# [Problem details]
Output every line of the entries below unchanged and in the same order.

Entries for locating text and items:
========================================
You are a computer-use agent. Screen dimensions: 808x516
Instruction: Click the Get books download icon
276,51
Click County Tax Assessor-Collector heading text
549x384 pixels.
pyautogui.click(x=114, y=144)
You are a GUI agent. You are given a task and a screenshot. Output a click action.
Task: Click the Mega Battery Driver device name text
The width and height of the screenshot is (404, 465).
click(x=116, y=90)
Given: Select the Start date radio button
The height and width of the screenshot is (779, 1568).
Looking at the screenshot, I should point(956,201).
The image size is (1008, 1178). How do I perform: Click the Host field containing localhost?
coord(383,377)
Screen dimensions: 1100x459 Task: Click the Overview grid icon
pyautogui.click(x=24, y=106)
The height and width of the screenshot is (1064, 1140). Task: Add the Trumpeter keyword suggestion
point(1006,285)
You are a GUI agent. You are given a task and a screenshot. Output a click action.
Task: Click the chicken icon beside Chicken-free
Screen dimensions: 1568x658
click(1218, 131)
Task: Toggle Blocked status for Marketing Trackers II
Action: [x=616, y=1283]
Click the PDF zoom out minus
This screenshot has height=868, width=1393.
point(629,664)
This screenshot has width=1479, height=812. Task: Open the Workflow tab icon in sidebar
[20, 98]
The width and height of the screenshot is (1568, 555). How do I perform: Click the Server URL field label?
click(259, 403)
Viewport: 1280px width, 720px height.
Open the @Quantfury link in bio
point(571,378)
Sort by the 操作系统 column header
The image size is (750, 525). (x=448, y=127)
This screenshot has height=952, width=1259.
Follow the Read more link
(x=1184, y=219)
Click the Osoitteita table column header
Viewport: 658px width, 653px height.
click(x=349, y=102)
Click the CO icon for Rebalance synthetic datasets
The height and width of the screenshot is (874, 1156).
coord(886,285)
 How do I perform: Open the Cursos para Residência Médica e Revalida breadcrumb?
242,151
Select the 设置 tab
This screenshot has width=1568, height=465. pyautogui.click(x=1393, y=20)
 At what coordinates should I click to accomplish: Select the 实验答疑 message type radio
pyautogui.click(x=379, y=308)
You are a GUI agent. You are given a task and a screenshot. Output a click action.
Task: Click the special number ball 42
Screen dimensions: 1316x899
========================================
# [Finished task]
You are a computer-use agent. Screen dimensions: 808x516
Instruction: Click the Get books download icon
276,51
Click County Tax Assessor-Collector heading text
549x384 pixels.
pyautogui.click(x=114, y=144)
You are a GUI agent. You are given a task and a screenshot. Output a click action.
Task: Click the Mega Battery Driver device name text
The width and height of the screenshot is (404, 465).
click(x=116, y=90)
Given: Select the Start date radio button
The height and width of the screenshot is (779, 1568).
Looking at the screenshot, I should point(956,201).
The image size is (1008, 1178). How do I perform: Click the Host field containing localhost?
coord(383,377)
Screen dimensions: 1100x459 Task: Click the Overview grid icon
pyautogui.click(x=24, y=106)
The height and width of the screenshot is (1064, 1140). Task: Add the Trumpeter keyword suggestion
point(1006,285)
You are a GUI agent. You are given a task and a screenshot. Output a click action.
Task: Click the chicken icon beside Chicken-free
Screen dimensions: 1568x658
click(1218, 131)
Task: Toggle Blocked status for Marketing Trackers II
Action: [x=616, y=1283]
Click the PDF zoom out minus
This screenshot has height=868, width=1393.
point(629,664)
This screenshot has width=1479, height=812. Task: Open the Workflow tab icon in sidebar
[20, 98]
The width and height of the screenshot is (1568, 555). How do I perform: Click the Server URL field label?
click(259, 403)
Viewport: 1280px width, 720px height.
Open the @Quantfury link in bio
point(571,378)
Sort by the 操作系统 column header
The image size is (750, 525). (x=448, y=127)
This screenshot has height=952, width=1259.
Follow the Read more link
(x=1184, y=219)
Click the Osoitteita table column header
Viewport: 658px width, 653px height.
click(x=349, y=102)
Click the CO icon for Rebalance synthetic datasets
The height and width of the screenshot is (874, 1156).
coord(886,285)
 How do I perform: Open the Cursos para Residência Médica e Revalida breadcrumb?
242,151
Select the 设置 tab
This screenshot has width=1568, height=465. pyautogui.click(x=1393, y=20)
 At what coordinates should I click to accomplish: Select the 实验答疑 message type radio
pyautogui.click(x=379, y=308)
You are a GUI agent. You are given a task and a screenshot. Output a click action.
Task: Click the special number ball 42
Screen dimensions: 1316x899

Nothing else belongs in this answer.